Panofsky Prize Presentation—The search for the invisible axion

Forty years ago, Pierre Sikivie came to my lab at Florida, where I studied far-infrared/millimeter wave effects in solids, to tell me about an experiment that he had invented, the cavity haloscope. I joined Pierre and Neil Sullivan, a UF NMR experimentalist, to discuss the practical aspects of implementing this concept. With equipment from our labs, with considerable support from the University sponsored program office, and with Florida graduate student Chris Hagmann, the pilot axion haloscope was built and operated at UF. It used an 8 Tesla magnet, a tunable 1.5 GHz copper resonant cavity, and a cryogenic microwave amplifier, setting in 1990 limits on the coupling of the axion to two photons about 100x above the level predicted by high-priority models of the axion.
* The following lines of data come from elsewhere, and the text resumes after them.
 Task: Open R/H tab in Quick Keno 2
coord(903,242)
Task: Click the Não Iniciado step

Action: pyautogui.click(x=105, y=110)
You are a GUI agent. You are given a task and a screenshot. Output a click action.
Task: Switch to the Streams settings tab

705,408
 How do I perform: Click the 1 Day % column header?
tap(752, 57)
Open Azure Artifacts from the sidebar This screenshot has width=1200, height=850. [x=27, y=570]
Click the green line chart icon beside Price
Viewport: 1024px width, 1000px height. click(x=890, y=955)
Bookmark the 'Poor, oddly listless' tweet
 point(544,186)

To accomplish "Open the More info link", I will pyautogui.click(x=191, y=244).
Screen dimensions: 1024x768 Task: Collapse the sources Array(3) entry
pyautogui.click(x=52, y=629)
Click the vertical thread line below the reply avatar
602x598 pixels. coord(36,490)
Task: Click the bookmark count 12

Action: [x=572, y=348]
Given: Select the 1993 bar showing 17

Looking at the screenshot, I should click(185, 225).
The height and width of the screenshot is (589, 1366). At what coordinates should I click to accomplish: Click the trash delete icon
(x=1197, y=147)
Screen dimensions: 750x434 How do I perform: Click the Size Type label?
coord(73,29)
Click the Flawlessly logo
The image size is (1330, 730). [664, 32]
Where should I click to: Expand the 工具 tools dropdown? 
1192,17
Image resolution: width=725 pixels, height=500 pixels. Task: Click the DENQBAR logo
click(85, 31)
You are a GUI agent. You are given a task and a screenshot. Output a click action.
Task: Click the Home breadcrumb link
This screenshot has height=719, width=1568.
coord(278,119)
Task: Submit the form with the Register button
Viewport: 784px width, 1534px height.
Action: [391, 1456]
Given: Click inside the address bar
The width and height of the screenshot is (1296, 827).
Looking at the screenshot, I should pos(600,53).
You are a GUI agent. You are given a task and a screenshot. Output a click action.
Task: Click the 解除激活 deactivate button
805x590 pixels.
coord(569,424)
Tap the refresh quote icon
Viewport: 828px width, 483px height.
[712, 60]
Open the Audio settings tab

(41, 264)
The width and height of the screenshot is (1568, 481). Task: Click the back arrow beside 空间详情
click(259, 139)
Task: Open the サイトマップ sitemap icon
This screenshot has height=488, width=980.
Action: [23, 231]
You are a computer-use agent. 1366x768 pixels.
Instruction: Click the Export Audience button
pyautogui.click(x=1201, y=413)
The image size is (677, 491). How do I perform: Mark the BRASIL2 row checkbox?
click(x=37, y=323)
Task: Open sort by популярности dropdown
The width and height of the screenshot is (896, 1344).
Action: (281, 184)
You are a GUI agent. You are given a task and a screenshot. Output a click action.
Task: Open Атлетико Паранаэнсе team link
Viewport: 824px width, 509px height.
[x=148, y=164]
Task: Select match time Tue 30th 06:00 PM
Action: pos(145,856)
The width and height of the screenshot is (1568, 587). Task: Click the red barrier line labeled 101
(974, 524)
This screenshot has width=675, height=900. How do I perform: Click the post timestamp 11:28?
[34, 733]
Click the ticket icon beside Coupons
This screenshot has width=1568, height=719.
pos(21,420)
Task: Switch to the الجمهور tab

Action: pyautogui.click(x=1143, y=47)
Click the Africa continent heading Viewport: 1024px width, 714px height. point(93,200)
The Florida group is now part of the Axion Dark Matter eXperiment (ADMX) which has in the last few years demonstrated the needed sensitivity. ADMX data are analyzed within two channels: Medium and High Resolution (HiRes), with respective frequency resolutions of 200 Hz and as low as 20 mHz. The HiRes channel is sensitive to flows of non-virialized axions that may exist within the Galactic halo. These cold flows are expected to have very low velocity dispersion, leading to correspondingly narrow peaks in the measured power spectra. Analysis gives limits on the axion density in such flows at spectral resolutions of 20, 40, 200, and 1000 mHz. Prospects for the future include the use of multiple cavities and a larger and stronger magnet located at Fermilab.